Mehr Auen in den Nationalpark

Renaturierungsprojekte sind in den vergangenen Jahrzehnten an einigen Donauabschnitten bereits erfolgt, darunter eine Handvoll auch im Nationalpark Donau-Auen. Gerade dort, wo der Natur schon verhältnismäßig viel Platz eingeräumt wird, ist der Effekt der Revitalisierung von Ufern und der Wiederanbindung von Seitenarmen besonders groß, da die Donau hier »frei fließt«, erklärt Schneeweihs. »Die Strecke ist nicht durch ein Kraftwerk unterhalb stark eingeschränkt. Dadurch kann der Fluss mit eigener Kraft die Aulandschaft formen.«

Die Gewässervernetzung bei Haslau-Regelsbrunn.
Fast so umfangreich wie der Anschluss des Spittelauer Arms: Die Gewässervernetzung bei Haslau-Regelsbrunn. Bild: Biorama.

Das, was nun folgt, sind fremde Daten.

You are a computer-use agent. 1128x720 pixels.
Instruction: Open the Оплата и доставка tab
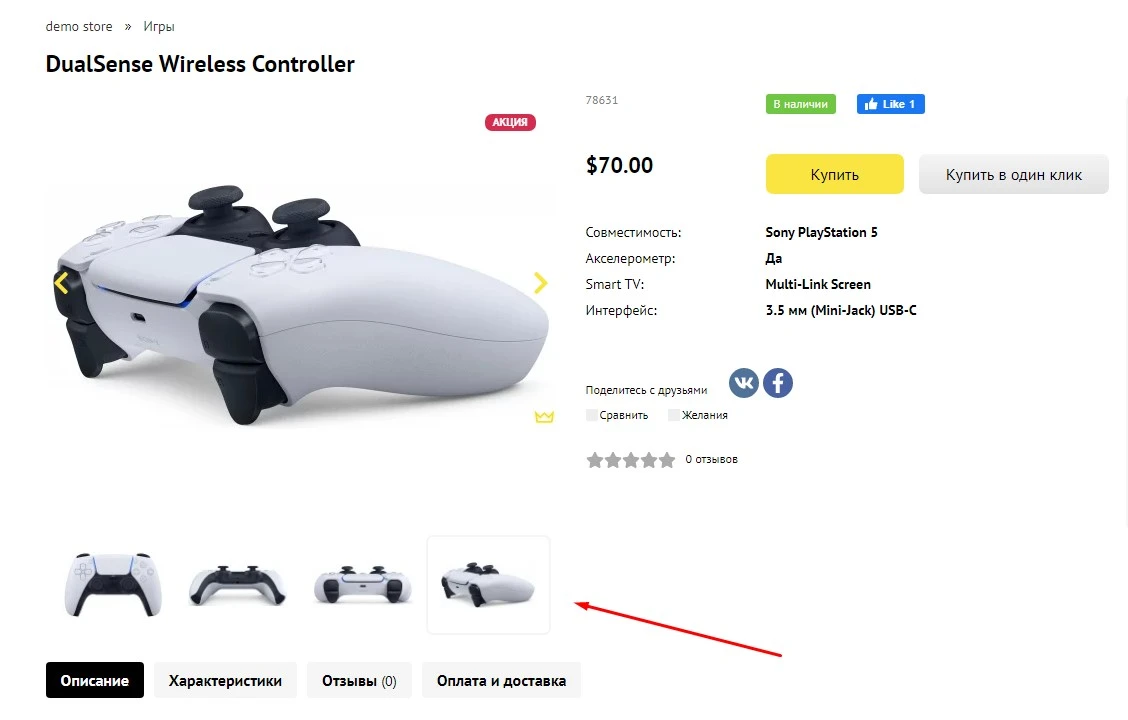point(501,680)
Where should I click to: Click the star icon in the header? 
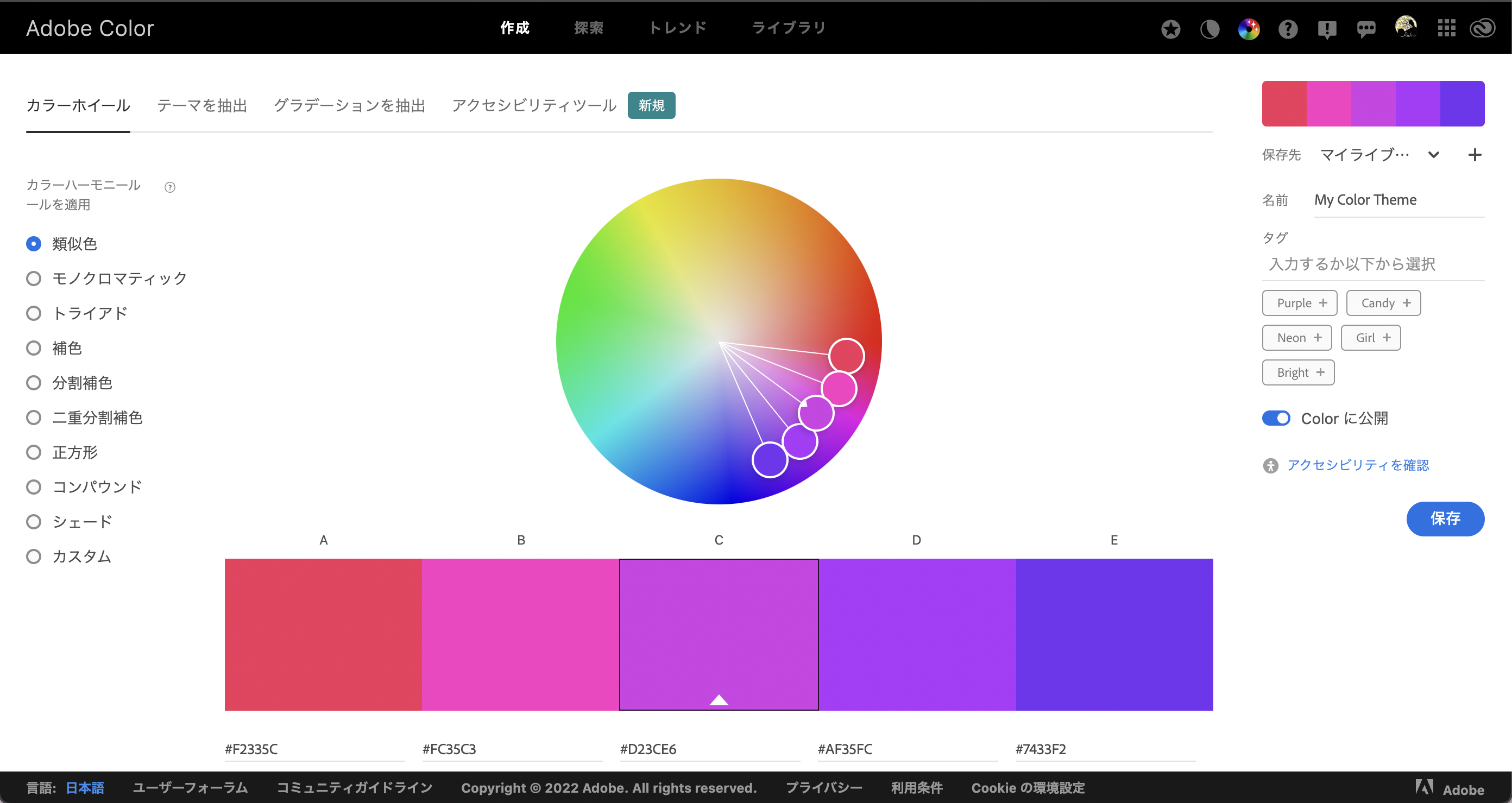click(1170, 29)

Das erste Revitalisierungsprojekt im Nationalparkgelände wurde 1995 durchgeführt und das bisher letzte 2020 bei Hainburg fertiggestellt: Der Spittelauer Arm war die laut Stefan Schneeweihs bisher intensivste Gewässervernetzung eines Seitenarmsystems im Nationalpark Donau-Auen – und demnächst soll in Haslau-Regelsbrunn mit der nächsten, ähnlich umfangreichen, begonnen werden. Konkret durch die Entfernung von Uferbefestigung und die Entfernung von Barrieren im Verlauf des alten Seitenarm-Systems. Dem Fluss wird hier also einiger Spielraum wiedereröffnet, finanziert werden beide Projekte im Rahmen von »Dynamic Life Lines Danube« – das grenzüberschreitend in Österreich und der Slowakei zur Renaturierung der Donau und ihrer Auen konzipiert wurde und im Rahmen des größeren EU-Förderrahmens »Life« der EU kofinanziert wird.
Umbaumaßnahmen dieser Größenordnung sind nicht nur aufgrund ihrer unmittelbaren ökologischen Auswirkungen bedeutsam, sondern auch aufgrund ihrer Vorbildwirkung für Regionen, in denen man der Vereinbarkeit einer schiffbaren Wasserstraße mit der Verfolgung von Biodiversitäts- und Umweltschutzzielen skeptischer gegenübersteht, wie mehrere der Projektträger betonen. Flussabschnitte, die sich für Renaturierungsprojekte eignen, gäbe es aber auch in Österreich noch genug, stellt Schneeweihs klar: »Überall entlang der österreichischen Donau gibt es noch Potenzial für Renaturierungen. Auch in den Stauräumen von Kraftwerken finden Renaturierungsprojekte statt, auch wenn sich dort die Voraussetzungen von der frei fließenden Nationalparkstrecke unterscheiden.« Es müssten allerdings im Stauraum eines Kraftwerks andere Maßnahmen getroffen werden als etwa im Nationalpark – die unterschiedlichen Gegebenheiten würden vorgeben, was auf einem Abschnitt möglich und sinnvoll ist. Eine Donau wie früher könne man nicht mehr herstellen – »weil die Gesellschaft auch andere Ansprüche stellt« – aber man kann sich Schneeweihs zufolge sehr weit an natürliche Zustände annähern, so weit, dass wir wieder ein ökologisch intaktes Flusssystem Donau vorfinden. 

Stefan Schneeweihs.

Stefan Schneeweihs ist im Natioanlpark Donau-Auen für die Wasserbauprojekte verantwortlich. 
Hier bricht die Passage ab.